The elderly priest seemed too dazed to
speak, but his wife chimed in hopefully, “Oh, yes, please! The August
Ones haven’t had beer in so long.”

The spies frowned. “Who the hell are you to
order us around!?” the thin one railed.

“Semerket, envoy of the fourth Pharaoh
Ramses, come to parley with your king Kutir — as you well know, since
you’ve seen fit to follow me around all morning.”

“That’s a lie —!”

“We never —!”

The obsidian flash that glinted then in
Semerket’s eye made them abruptly cease their protests. “Do I really
have to tell the king what inept spies he sets upon me?”

The men grew alarmed. The fatter one
swallowed and asked in a humbler voice, “What is it you want, again,
sir? Though we don’t admit to your accusation, mind you, we’d be glad
to help.”

Semerket named the items, and gave them a
gold piece. He told them that another would be theirs if they would be
quick. With many grumbles, the Elamites went into the nearby
marketplace.

“And some incense,” he called after them. “A
big ball of it!”

“I’m afraid you won’t see them again, young
man,” said the priest. “We’ve never been able to trust the locals.”

“They’ll be back,” averred Semerket, staring
after them.

Despite his impatience to begin his search
for Naia and Rami, Semerket assisted the aged couple in preparing the
altar for the receiving of sacrifice. They scraped away the lichen
growing on the stone and threw away the dead blooms from its vases. At
one time, the old priest told him, when Egypt’s eastern empire
flourished, the Babylonian temple of Amun had been much larger. He
pointed beyond the wall, telling him that the real temple had once
stood next door but that it had been lost in a bad business deal with
some crooked Babylonian scoundrel, who had razed it to put up a
warehouse. Only this collection of odd rooms was left of the original
temple, which had once been only its storage area.

“It’s no wonder the gods have turned their
backs on us,” said the old priest mournfully. “My wife and I, I’m
afraid, have been very poor stewards of their glory.” He sighed as he
bent to sweep up the dust. “Though I doubt anyone ever loved them more.”

Defying the old priest’s gloomy predictions,
the two spies returned with the provisions, and Semerket assisted them
in bringing the goods inside the temple. They heaped the groceries on
the altar and set wildflowers in the vases. Despite the rumbles coming
from their stomachs, the old couple insisted that they celebrate all
the obsequies and ceremonies before they themselves partook of the food.

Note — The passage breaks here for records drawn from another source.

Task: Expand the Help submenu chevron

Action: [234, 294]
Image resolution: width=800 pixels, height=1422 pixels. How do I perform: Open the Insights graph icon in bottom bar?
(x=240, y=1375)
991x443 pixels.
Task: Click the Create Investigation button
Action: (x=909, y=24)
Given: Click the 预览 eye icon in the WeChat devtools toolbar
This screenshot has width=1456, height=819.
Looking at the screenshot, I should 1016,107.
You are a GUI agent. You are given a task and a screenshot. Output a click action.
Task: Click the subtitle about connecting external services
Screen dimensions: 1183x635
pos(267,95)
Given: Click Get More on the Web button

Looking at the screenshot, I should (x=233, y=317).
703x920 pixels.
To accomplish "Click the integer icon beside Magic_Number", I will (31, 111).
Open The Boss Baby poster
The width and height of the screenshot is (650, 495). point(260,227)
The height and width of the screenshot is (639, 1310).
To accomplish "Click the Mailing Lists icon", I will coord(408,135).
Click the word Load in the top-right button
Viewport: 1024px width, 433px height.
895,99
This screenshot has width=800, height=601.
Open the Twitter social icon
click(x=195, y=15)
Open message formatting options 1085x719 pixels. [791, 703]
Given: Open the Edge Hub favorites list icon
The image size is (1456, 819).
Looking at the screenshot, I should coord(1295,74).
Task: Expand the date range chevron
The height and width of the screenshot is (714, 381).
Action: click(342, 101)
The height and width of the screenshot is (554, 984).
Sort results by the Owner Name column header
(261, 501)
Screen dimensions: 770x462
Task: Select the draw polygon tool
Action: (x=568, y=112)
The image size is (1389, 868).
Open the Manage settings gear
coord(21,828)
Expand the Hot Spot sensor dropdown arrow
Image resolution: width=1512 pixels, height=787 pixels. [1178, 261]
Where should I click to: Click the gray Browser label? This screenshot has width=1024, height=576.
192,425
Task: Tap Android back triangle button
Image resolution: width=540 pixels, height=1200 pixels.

They lit the incense, and genuflected before
the altar, insisting that Semerket perform the rituals with them.
Verbosely, the old ones thanked the good gods for the safe arrival of
their guest, praying earnestly for his welfare, and begging the August
Ones to protect him in all his endeavors.

Semerket had always disliked ritual and
ceremony. He preferred instead to commune with the gods in his own way,
silent and solitary. For all of this, his first day in Babylon found
him intoning the litanies and psalms he had learned as a child. And
after the priest and priestess concluded their prayers, Semerket — who
liked to think of himself as a hard-bitten man of little sentiment —
meekly asked the old couple to add a prayer or two for the safety of
his wife and young friend, whom he had come to Babylon to find.